Nothing is more worrisome than being out of work and dreading the bills coming in the mail that you can’t afford to pay. Scarier yet is not having funds for job shopping such as gas money, child care or interview clothing. Here are several rich opportunities to add to your resume, allow you to meet new people, and network for new employment opportunities.


First, offer your time or assistance to non-profit organizations or obtain training to enrich your job skills. Many small non-profit organizations (NPOs) are desperate for grant writers, volunteers, mentors, and specialists. There is a shortage in these skills for many small NPOs who can’t afford to pay salaries for these job skills. Your local paper may run lists of NPOs needing assistance, or check out sites such as or


Get the training or education you didn’t have time for while you were working.

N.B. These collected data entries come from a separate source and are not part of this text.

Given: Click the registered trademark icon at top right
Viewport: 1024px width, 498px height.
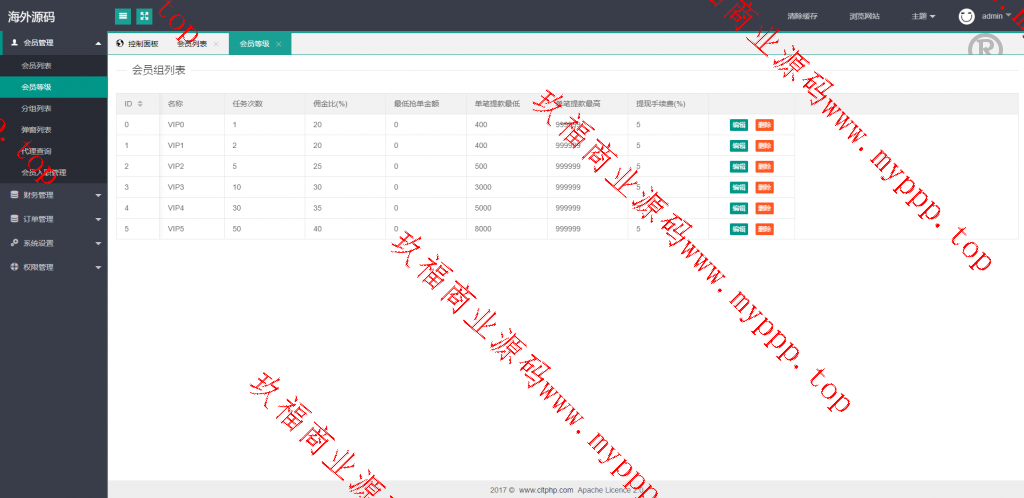Looking at the screenshot, I should click(x=984, y=46).
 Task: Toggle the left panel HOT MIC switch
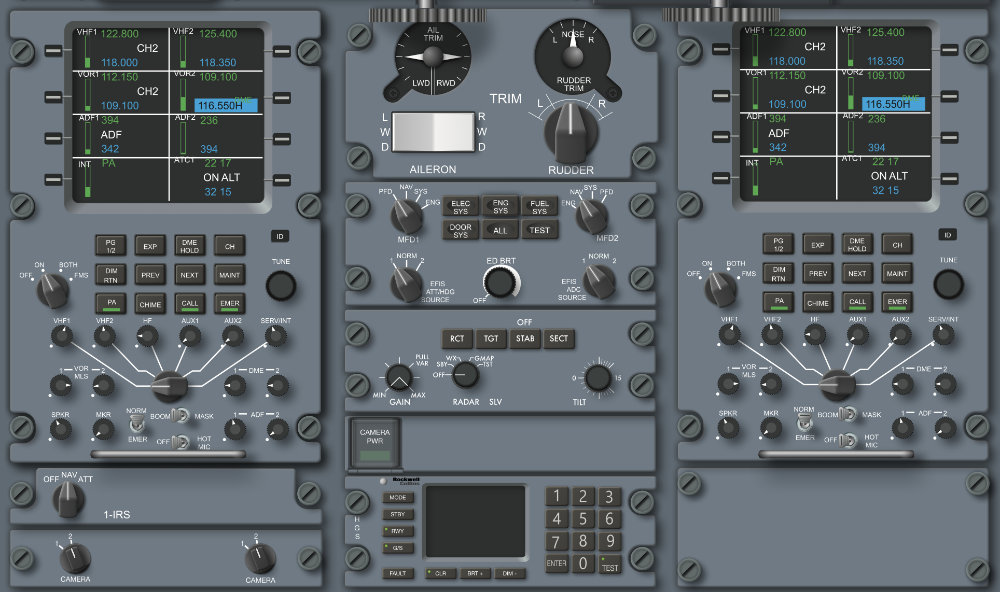click(x=180, y=441)
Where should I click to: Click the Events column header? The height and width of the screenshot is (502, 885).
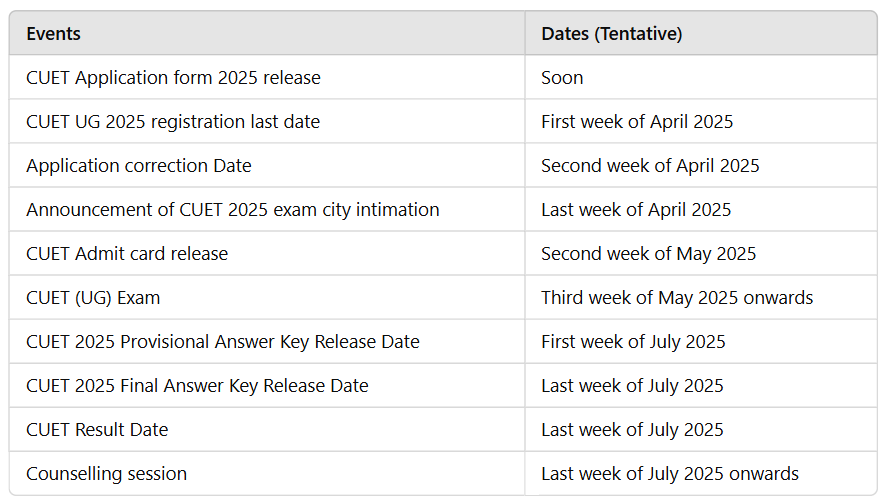pos(54,34)
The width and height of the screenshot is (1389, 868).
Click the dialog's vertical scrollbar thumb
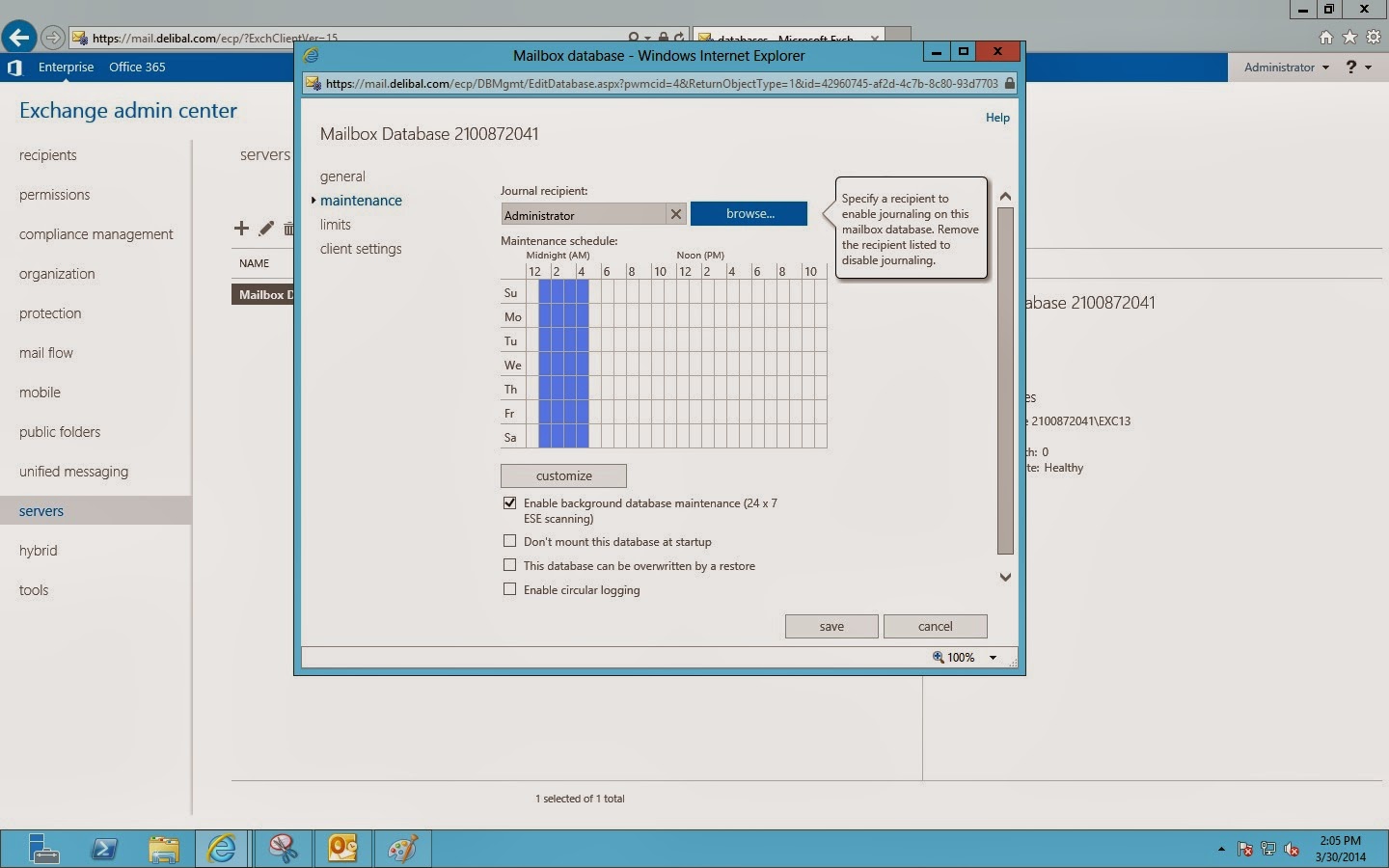pyautogui.click(x=1005, y=379)
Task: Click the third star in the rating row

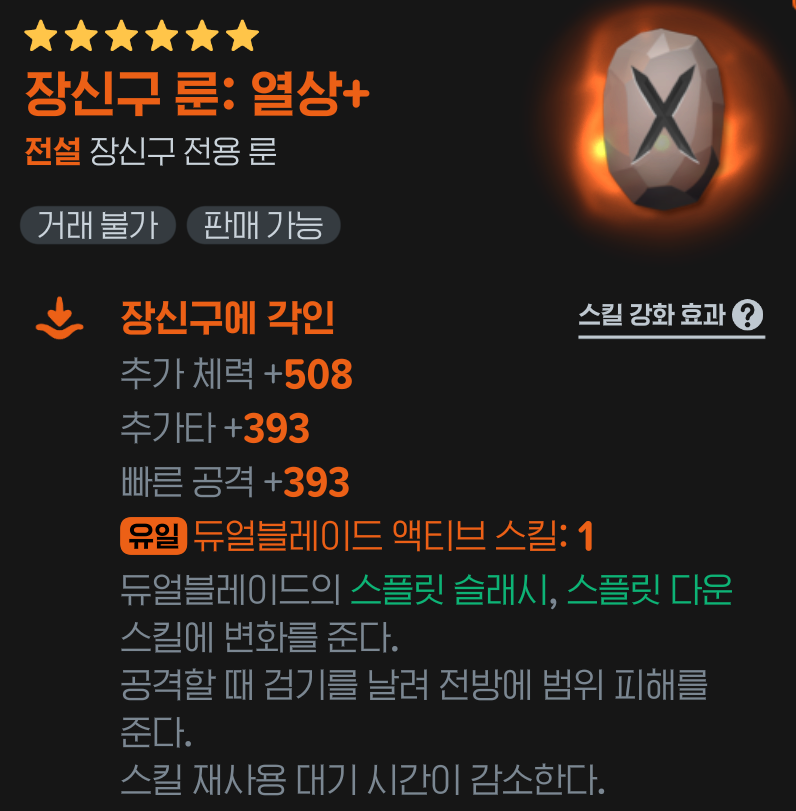Action: (121, 36)
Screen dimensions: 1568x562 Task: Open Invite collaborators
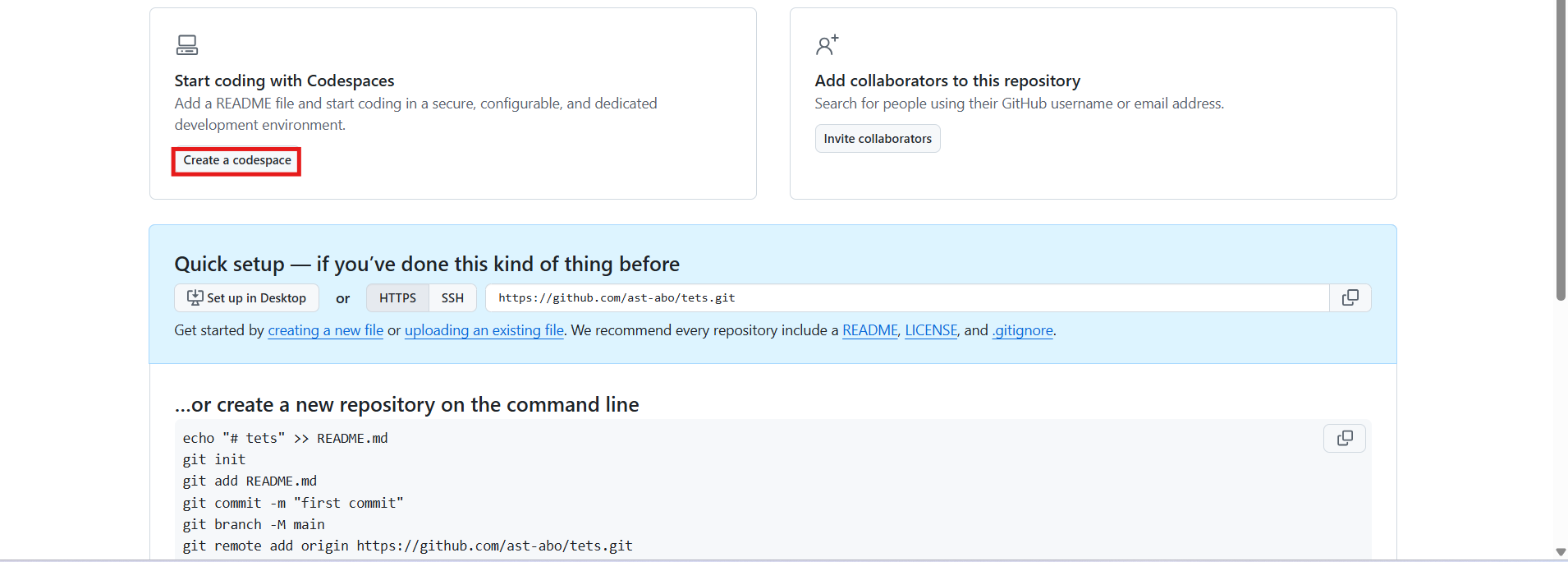878,138
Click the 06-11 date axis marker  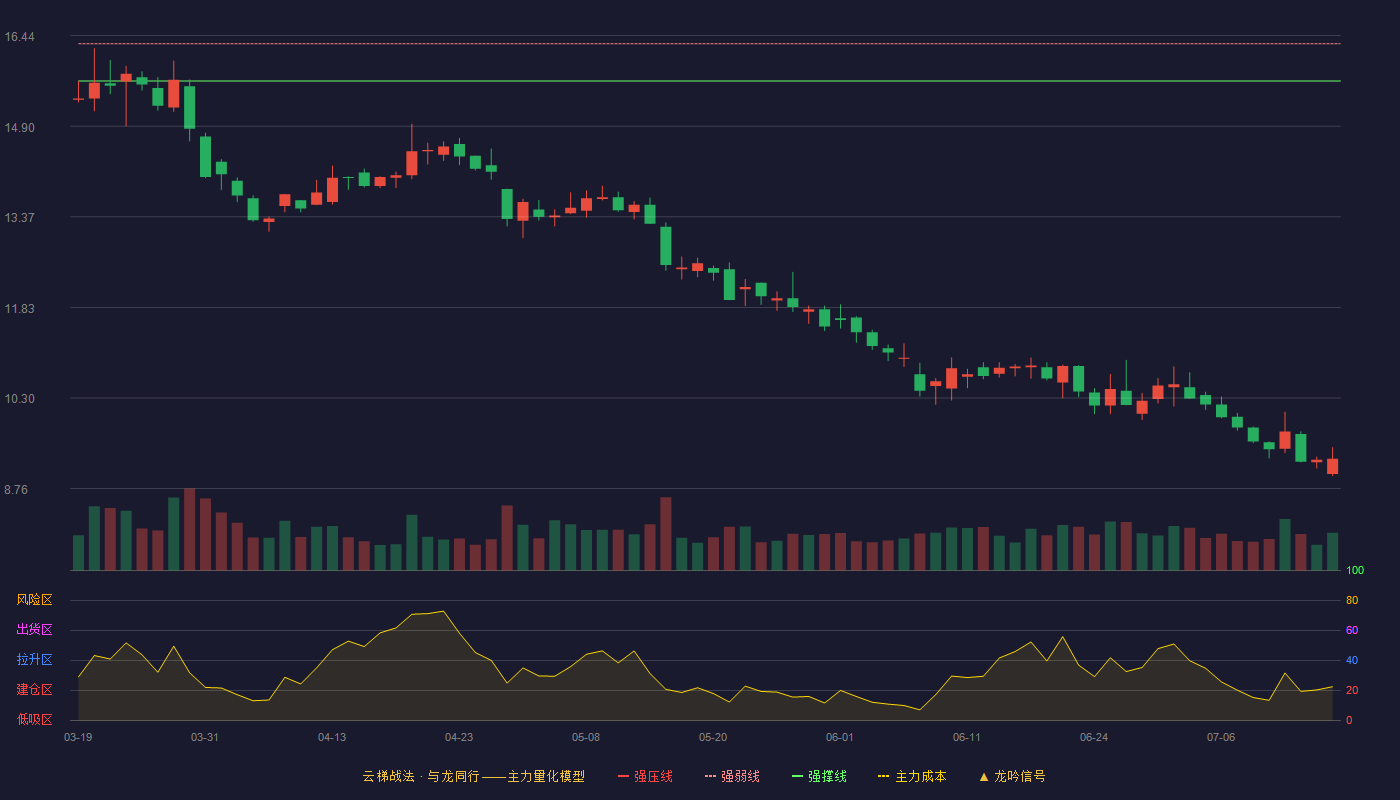tap(967, 737)
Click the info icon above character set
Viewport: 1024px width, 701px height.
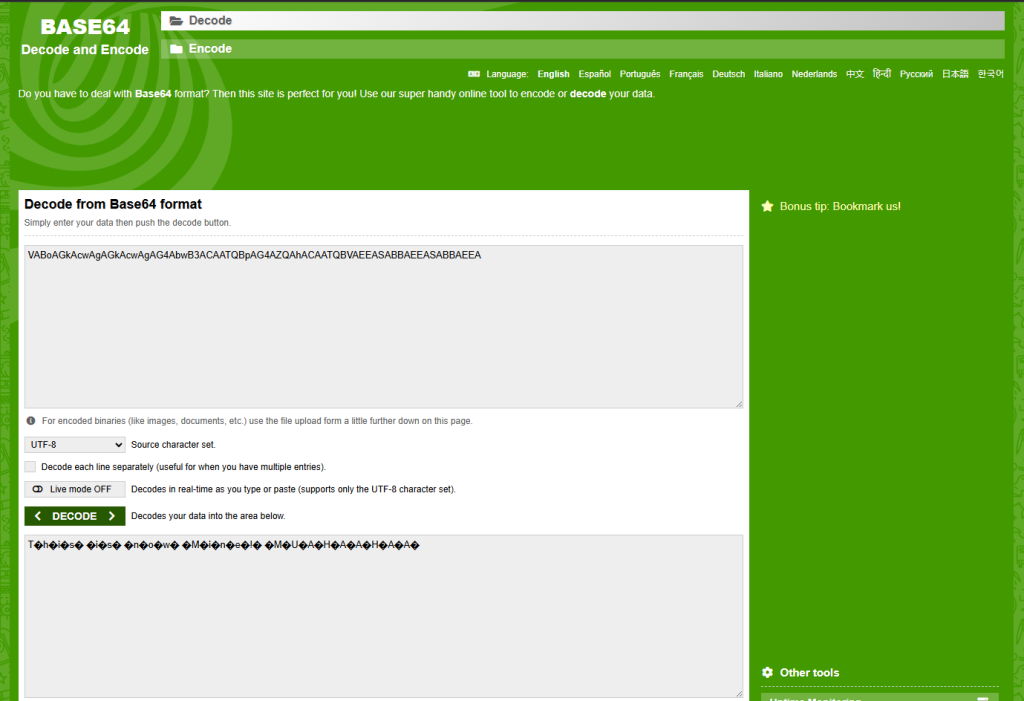pos(31,421)
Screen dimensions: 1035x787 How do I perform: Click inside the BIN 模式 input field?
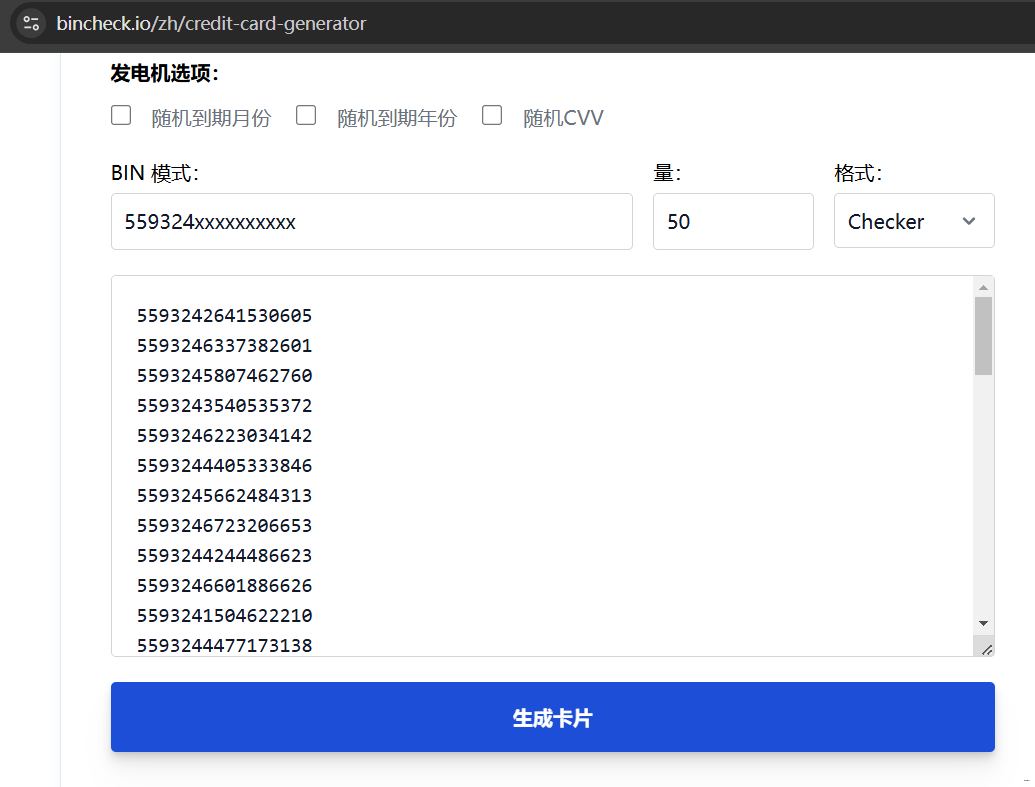coord(370,221)
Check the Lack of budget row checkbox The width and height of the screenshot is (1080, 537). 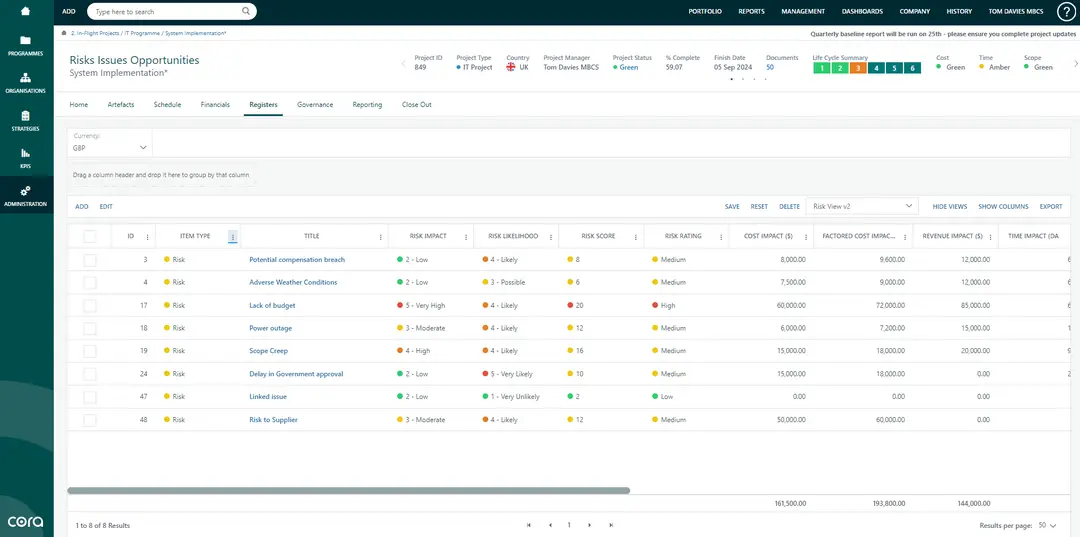(90, 305)
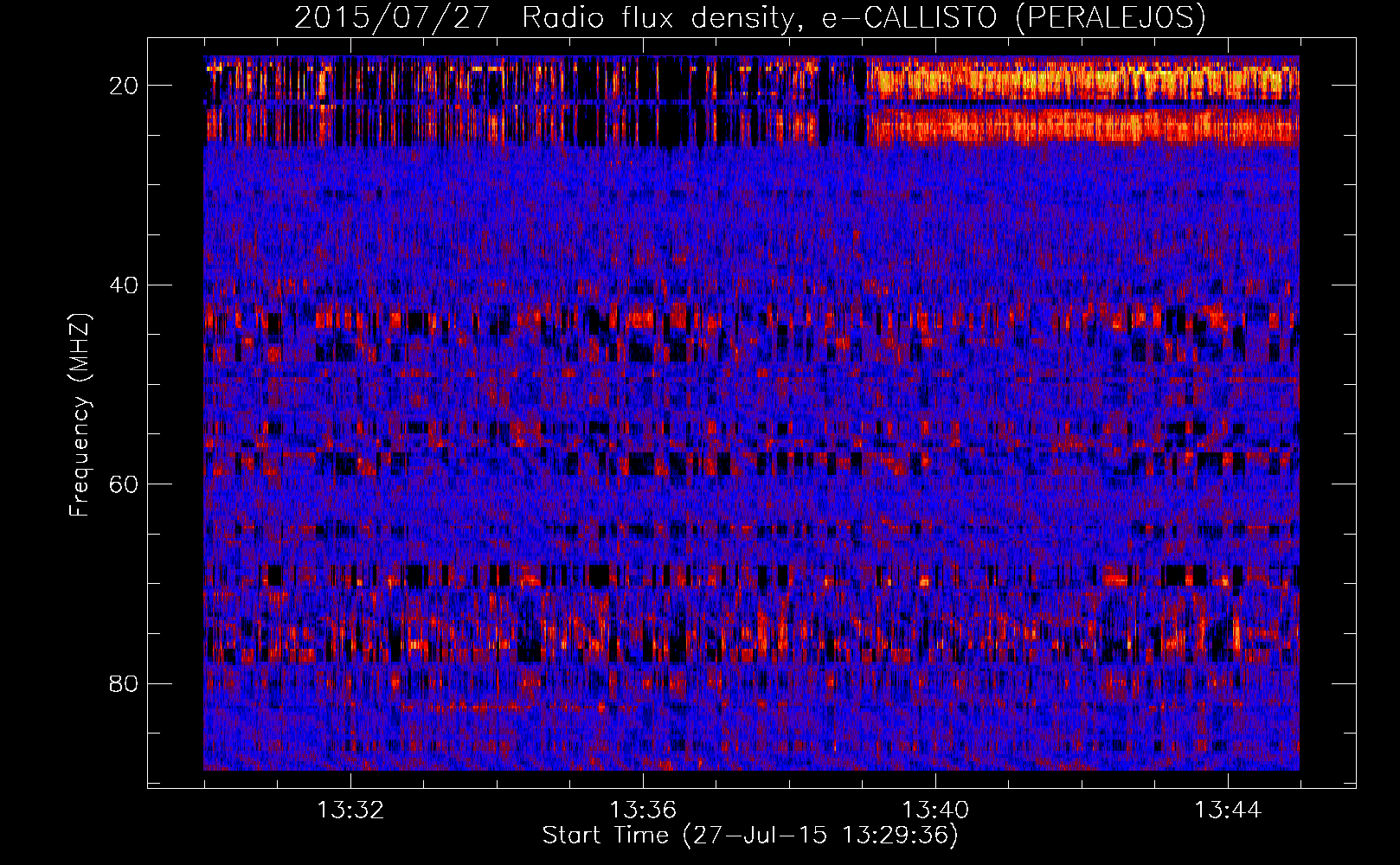Viewport: 1400px width, 865px height.
Task: Select the 60 MHz frequency tick label
Action: (125, 484)
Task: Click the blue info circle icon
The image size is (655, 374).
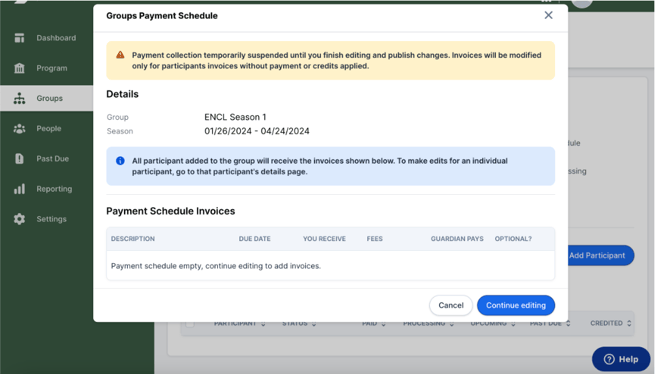Action: [120, 161]
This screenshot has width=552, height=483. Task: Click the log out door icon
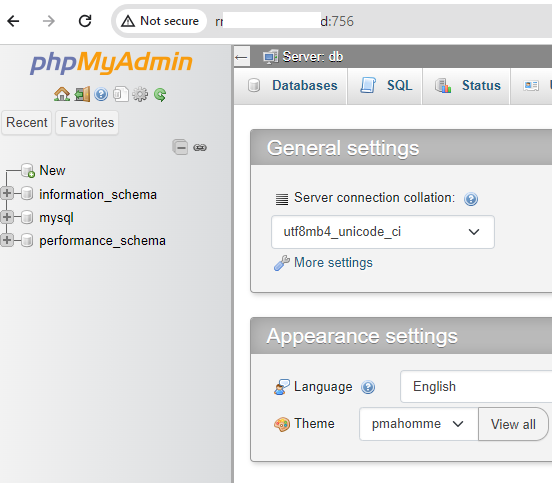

Work toward the certifications that are increasingly important for cleared job seekers. Take classes to advance your education beyond the courses or degree you last achieved. There are inexpensive adult education classes in your city that may provide insight to a new topic.

Consulting Work

If you can’t do the education or training and can’t offer assistance as a volunteer, don’t leave your resume blank while job shopping. The next best activity is to go into business for yourself as a consultant. Shop the market for companies needing your skill set as a 1099 consultant (a local city business license may be less than $50). You never know when your skills may turn into a more realistic method to replace that lost salary. Recruiters will note you didn’t let the dust settle after a job loss and view you as a more viable candidate.

As you achieve the training, education, or volunteer work, add it to your resume to demonstrate your resourcefulness. The longer you are unemployed, the more obvious the non-productive activity, and the less viable a candidate you become to recruiters. Filling that gap with volunteer activities, education or training, and/or part-time consulting work, demonstrates you are a viable and highly qualified candidate with initiative and drive.